- Born: 12 September 1913 Liverpool, England
- Died: 25 November 1984 (aged 71) Sunderland, England
- Education: Liverpool College Cardiff High School for Girls Welsh National School of Medicine University College Hospital
- Medical career
- Profession: Doctor
- Sub-specialties: Geriatrics

= Eluned Woodford-Williams =

Geriatrician

Eluned "Lyn" Woodford-Williams (12 September 1913 – 25 November 1984) was a British geriatrician. As the leader of the geriatric unit at Sunderland, she was a pioneer in geriatric medicine and geriatric psychiatry.

==Early life==
Eluned Woodford-Williams was born on 12 September 1913 in Liverpool. She was the eldest of four daughters born to John Woodford-Williams, a dentist, and Edith Mary Stevens. She began her schooling at Liverpool College, and after her family moved to Wales she attended Cardiff High School for Girls. She received a BSc from the Welsh National School of Medicine in 1933 before moving to London to complete her clinical training at University College Hospital, graduating as MBBS in 1936.

==Career==
After qualifying, Woodford-Williams became a house physician at University College Hospital. She later became interested in paediatrics, taking up a position at Liverpool's Alder Hey Children's Hospital and gaining a Diploma in Child Health in 1938. She then moved to Redhill Hospital in Surrey as a resident medical officer, and in 1940 she was awarded an MD with a gold medal. She transferred to Manchester in 1942, working as an assistant physician at Manchester Royal Infirmary and Manchester Northern Hospital. After the war, she moved with her husband Dennis Astley Sanford to Sunderland, where he had been appointed a consultant surgeon. She did not work for several years, but in 1950 she began working for the Austrian geriatrician Oscar Olbrich, first as his senior registrar and later as an assistant physician.

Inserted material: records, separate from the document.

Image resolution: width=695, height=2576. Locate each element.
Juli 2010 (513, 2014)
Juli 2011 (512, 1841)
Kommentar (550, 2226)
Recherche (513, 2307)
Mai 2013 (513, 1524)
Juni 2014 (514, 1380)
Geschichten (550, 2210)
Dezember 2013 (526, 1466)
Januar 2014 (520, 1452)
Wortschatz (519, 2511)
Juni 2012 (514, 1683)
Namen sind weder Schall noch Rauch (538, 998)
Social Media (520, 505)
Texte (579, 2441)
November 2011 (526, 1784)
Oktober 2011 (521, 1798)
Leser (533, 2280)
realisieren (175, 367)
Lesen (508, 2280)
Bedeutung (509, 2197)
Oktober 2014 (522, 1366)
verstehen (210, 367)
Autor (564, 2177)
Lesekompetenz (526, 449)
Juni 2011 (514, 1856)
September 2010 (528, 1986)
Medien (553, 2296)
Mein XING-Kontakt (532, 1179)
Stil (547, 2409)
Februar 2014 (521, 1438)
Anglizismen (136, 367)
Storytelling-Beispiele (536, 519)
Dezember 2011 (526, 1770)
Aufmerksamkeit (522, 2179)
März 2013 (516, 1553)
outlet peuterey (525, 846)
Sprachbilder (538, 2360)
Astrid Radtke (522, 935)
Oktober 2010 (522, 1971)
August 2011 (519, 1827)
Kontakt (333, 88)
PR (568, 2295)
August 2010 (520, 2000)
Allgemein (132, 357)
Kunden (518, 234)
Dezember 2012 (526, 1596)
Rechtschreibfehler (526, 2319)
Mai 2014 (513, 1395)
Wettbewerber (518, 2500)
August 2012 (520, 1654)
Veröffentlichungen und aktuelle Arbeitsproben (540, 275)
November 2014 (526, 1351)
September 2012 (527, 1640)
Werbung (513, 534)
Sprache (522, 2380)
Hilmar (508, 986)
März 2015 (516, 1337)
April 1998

When Olbrich died in 1958, Woodford-Williams succeeded him as the leader of the Sunderland geriatric unit; under her leadership, the unit gained an international reputation for geriatrics. She established the practice of admitting all patients over the age of 65 to the geriatric unit, regardless of their specific illness; this practice has since become the norm in many hospitals. Woodford-Williams, who petitioned the Royal College of Physicians to create a geriatrics committee, has been credited with establishing geriatrics as a distinct medical discipline. She was appointed director for the Health Advisory Service in 1973 and held the position for five years. During this time she influenced government policy on geriatric medicine and especially geriatric psychiatry. She also co-edited the journal Gerontologia Clinica.

==Later life==
Woodford-Williams retired to Abersoch around 1980. She recovered from an episode of infective endocarditis but later died of heart failure on 25 November 1984 in Sunderland.

==Honours==
Woodford-Williams was appointed Commander of the Order of the British Empire (CBE) in 1978. She was elected Fellow of the Royal College of Physicians (FRCP) in 1964 and Fellow of the Royal College of Psychiatrists (FRCPsych) in 1983 for her contributions to geriatric psychiatry. After her death, the Royal College of Psychiatrists introduced the Woodford-Williams Prize to be awarded for research in dementia prevention.